Navigating receiving workers’ compensation benefits following an on-the-job injury can be difficult. It is even more difficult when you are an undocumented worker. Unfortunately, that is the situation Candido Perdomo, an undocumented worker, found himself in after he was injured when he was pinned underneath a garbage truck when a road collapsed.
Perdomo filed a claim against RKC and its insurer after they reduced his workers’ compensation benefits following his injury. RKC agreed that Perdomo was injured in the scope of his employment. Although they agreed that his average wage was $630 per week at the time of the accident and his compensation was $420 per week, they claimed that he had a weekly earning capacity of $145 per week after the accident, with a compensation rate of $323.33. Therefore, they claimed they had the right to reduce Perdomo’s benefits under La.

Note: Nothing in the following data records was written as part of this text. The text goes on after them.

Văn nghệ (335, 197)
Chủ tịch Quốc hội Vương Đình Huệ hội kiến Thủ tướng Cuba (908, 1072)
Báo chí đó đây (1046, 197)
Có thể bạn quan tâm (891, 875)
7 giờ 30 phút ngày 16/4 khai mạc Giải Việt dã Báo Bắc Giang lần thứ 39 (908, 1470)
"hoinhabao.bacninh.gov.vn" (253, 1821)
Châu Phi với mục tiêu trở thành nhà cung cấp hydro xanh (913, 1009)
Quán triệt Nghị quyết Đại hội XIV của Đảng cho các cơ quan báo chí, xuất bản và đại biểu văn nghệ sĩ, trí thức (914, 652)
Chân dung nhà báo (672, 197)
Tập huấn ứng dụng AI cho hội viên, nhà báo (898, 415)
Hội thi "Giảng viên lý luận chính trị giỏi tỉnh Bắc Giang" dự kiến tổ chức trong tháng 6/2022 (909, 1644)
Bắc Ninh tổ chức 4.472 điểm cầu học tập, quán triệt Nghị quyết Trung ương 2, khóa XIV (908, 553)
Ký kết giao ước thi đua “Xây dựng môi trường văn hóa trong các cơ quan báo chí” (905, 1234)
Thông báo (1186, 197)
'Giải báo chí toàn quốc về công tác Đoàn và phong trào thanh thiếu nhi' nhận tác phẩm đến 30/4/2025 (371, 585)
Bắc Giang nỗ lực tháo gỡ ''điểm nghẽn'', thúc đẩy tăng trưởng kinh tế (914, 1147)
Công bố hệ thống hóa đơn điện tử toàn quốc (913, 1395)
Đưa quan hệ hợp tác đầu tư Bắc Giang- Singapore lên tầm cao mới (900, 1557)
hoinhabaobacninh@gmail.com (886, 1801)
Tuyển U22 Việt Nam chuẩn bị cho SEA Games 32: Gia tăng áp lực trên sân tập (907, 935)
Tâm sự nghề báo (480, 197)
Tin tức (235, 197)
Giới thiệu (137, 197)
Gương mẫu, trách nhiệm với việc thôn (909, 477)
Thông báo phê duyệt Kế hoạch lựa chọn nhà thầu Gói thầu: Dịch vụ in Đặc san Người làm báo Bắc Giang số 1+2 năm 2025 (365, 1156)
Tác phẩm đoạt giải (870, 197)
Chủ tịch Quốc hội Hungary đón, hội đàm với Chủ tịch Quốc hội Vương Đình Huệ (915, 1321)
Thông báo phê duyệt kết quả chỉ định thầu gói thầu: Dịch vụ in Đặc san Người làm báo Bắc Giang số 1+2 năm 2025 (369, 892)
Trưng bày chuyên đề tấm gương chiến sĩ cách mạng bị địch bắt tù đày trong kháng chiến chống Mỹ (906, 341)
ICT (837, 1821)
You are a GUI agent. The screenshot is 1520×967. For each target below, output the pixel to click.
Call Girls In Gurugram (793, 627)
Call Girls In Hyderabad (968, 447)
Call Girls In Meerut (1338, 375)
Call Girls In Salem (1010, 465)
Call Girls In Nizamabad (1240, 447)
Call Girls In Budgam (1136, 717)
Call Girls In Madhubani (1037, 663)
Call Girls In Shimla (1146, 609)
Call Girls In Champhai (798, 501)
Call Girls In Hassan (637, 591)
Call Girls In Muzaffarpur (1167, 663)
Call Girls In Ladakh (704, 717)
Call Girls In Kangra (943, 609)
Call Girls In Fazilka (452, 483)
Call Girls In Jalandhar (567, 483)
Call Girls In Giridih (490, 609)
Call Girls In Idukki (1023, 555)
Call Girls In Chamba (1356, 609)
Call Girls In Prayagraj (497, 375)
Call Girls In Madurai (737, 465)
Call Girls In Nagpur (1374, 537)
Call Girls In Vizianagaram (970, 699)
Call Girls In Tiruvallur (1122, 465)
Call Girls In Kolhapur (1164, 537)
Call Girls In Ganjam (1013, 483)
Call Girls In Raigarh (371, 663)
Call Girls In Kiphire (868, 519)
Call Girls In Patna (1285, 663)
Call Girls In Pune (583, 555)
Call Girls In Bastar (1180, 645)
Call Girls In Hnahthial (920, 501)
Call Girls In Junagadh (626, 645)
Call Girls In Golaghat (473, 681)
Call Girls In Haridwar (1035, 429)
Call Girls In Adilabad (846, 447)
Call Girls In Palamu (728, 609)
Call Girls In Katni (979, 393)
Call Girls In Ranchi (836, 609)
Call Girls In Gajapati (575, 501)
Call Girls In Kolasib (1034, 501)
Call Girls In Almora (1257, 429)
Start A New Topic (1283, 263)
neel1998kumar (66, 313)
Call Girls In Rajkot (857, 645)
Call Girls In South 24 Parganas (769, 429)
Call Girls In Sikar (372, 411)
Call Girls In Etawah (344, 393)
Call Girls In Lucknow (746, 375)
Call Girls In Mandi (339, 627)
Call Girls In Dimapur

R.S. 23:1206.
This claim went to trial at the Office of Workers’ Compensation (“OWC”), who agreed with the Defendants that the reduction in Perdomo’s benefits to $323.33 was appropriate. The OWC noted that it was the Defendants’ burden to establish that Perdomo could physically perform a given job and that Perdomo had not met his burden of proof in showing that his injury caused his inability to work. The OWC also said that Perdomo could not rely on the fact he was undocumented as a reason he had not found work. Perdomo appealed.